Why are MPs so out of kilter with public opinion? Part of the answer, familiar to US politicians, may be fear for their seats. Any votes to be won by support for assisted dying are eclipsed by the damage that can be done by hate campaigns. Evan Harris, the Liberal Democrat MP for Oxford West and Abingdon from 1997, a thoughtful and decent man, lost his seat in 2010 after a campaign cheer-led by the Daily Mail, which dubbed him Doctor Death (he is medically qualified) because of his support for legal abortion and assisted dying: ‘Zealous, obsessive and self-righteous … fanaticism and lack of social grace … unmarried and without children … Though of Jewish origin, he is an aggressive secularist … his tone of pious ideological certainty … baseless rumours about his sexuality.’ It takes nerve to run the risk of this kind of public trolling.

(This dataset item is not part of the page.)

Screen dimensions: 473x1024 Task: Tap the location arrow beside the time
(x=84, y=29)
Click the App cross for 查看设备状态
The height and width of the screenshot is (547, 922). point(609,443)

So what will happen if and when the Assisted Dying Bill fails to become law – or even if it does? When the next case reaches the Supreme Court of a rational patient who needs a doctor’s help to put an end to a life that has become an indefinite torment, the judges will be invited to live up to their King Lear moment in the Nicklinson case. Assuming that randomised constitution of the court does not produce a new majority who rejects the Nicklinson decision (a tricky legal issue in itself), the court may have to declare that both the statute law that indiscriminately (or possibly now selectively) criminalises assistance in dying and the DPP’s policy which seeks to mitigate some of its most inhumane effects fail to meet the standard of personal autonomy vouchsafed by the Human Rights Act.

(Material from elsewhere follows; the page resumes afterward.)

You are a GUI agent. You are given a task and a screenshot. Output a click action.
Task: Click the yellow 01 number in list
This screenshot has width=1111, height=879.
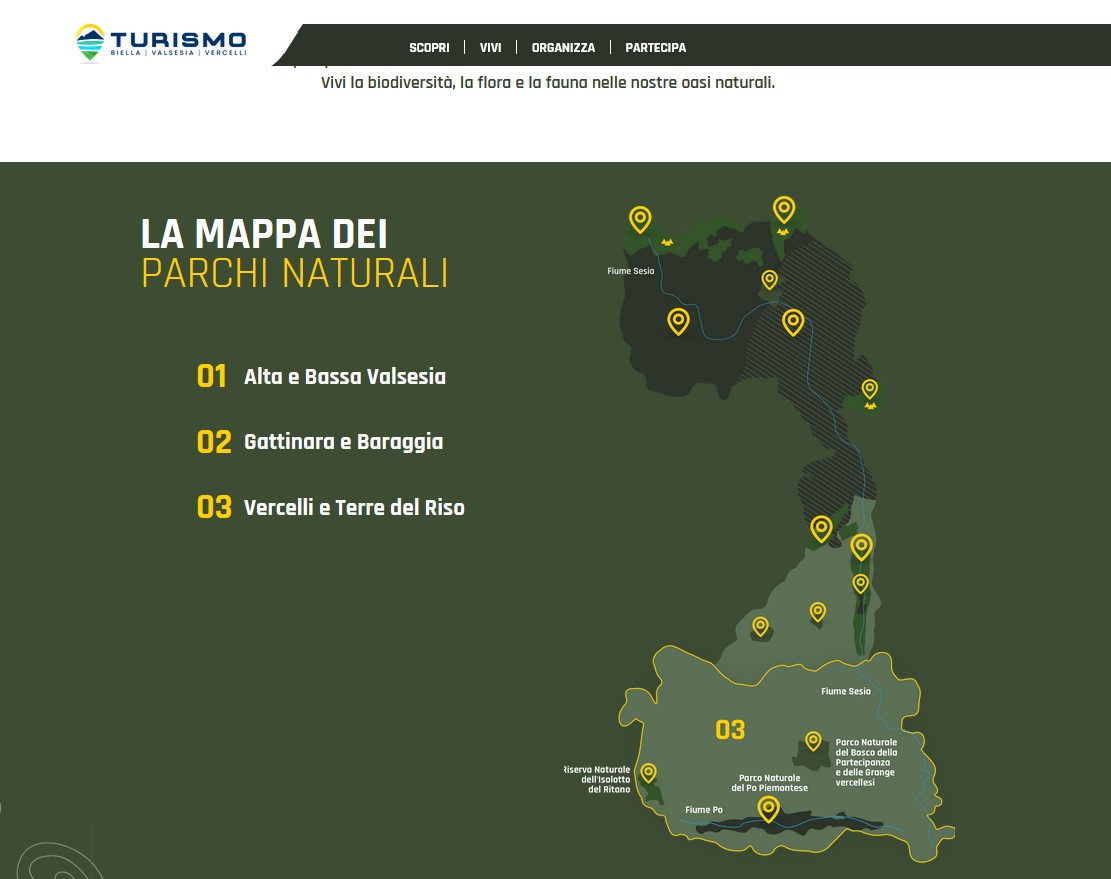[x=212, y=377]
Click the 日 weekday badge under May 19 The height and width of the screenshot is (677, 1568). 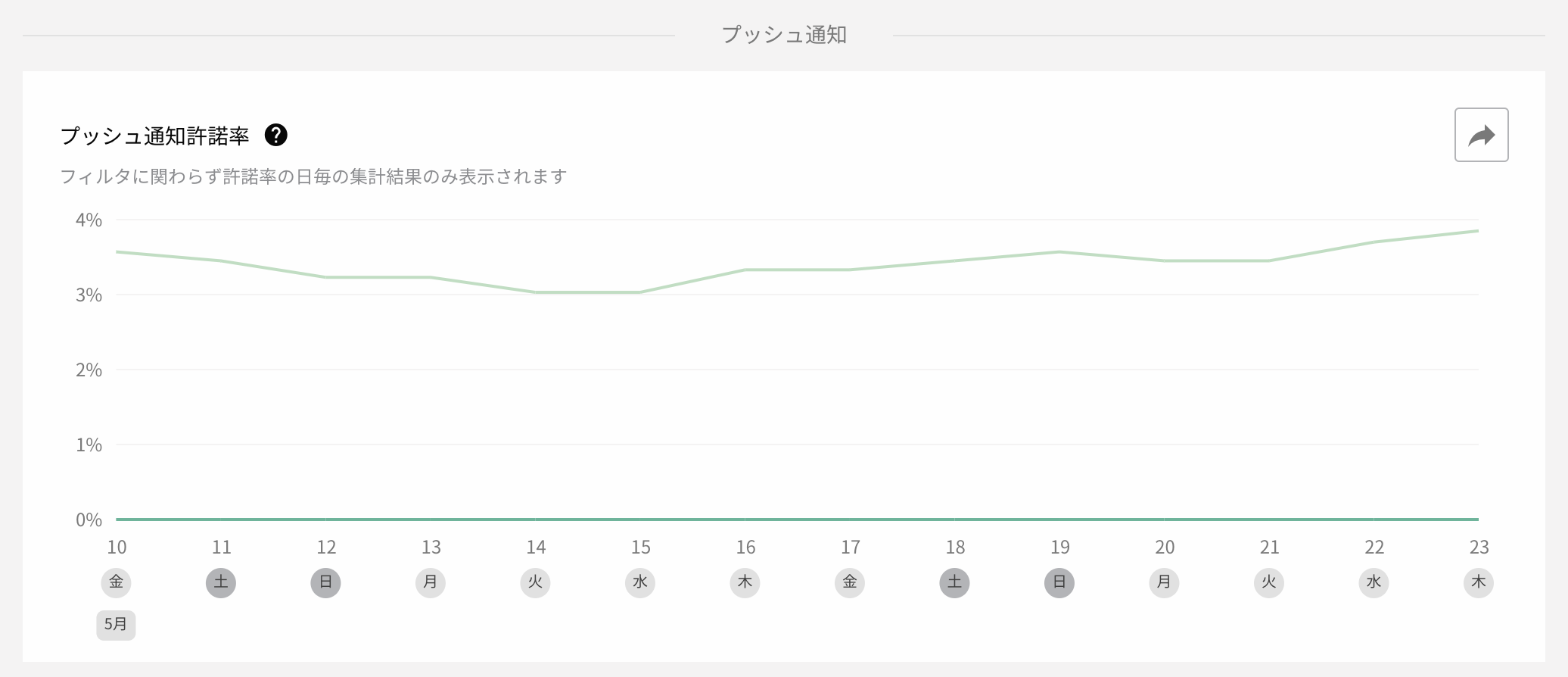point(1059,582)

Such a decision will render the DPP’s present policy unlawful and require it to be reformulated, though whether the DPP can do this without breaching the embargo placed by the 1689 Bill of Rights on the dispensing power of the Crown is uncertain. So far as the 1961 Suicide Act is concerned, the declaration of incompatibility which is all the court is empowered to grant will call on Parliament to return to an issue which, like the termination of life support, it would rather leave to others. What notice MPs and peers take in that event of the judicial reasons for finding one Act of Parliament incompatible with another, and what – if anything – they choose to do about it, may open a new chapter in the UK’s constitutional history. So could the enactment in Edinburgh of a different but equally lawful assisted dying regime. More immediately, what would be the effect on Marris’s bill of discounting the votes of the 59 Scottish MPs on a measure confined in its effect to England and Wales? Could it turn defeat into victory? And if it did, would a bill that had secured a majority only by discounting the votes of Scottish MPs be recognised as law by the courts?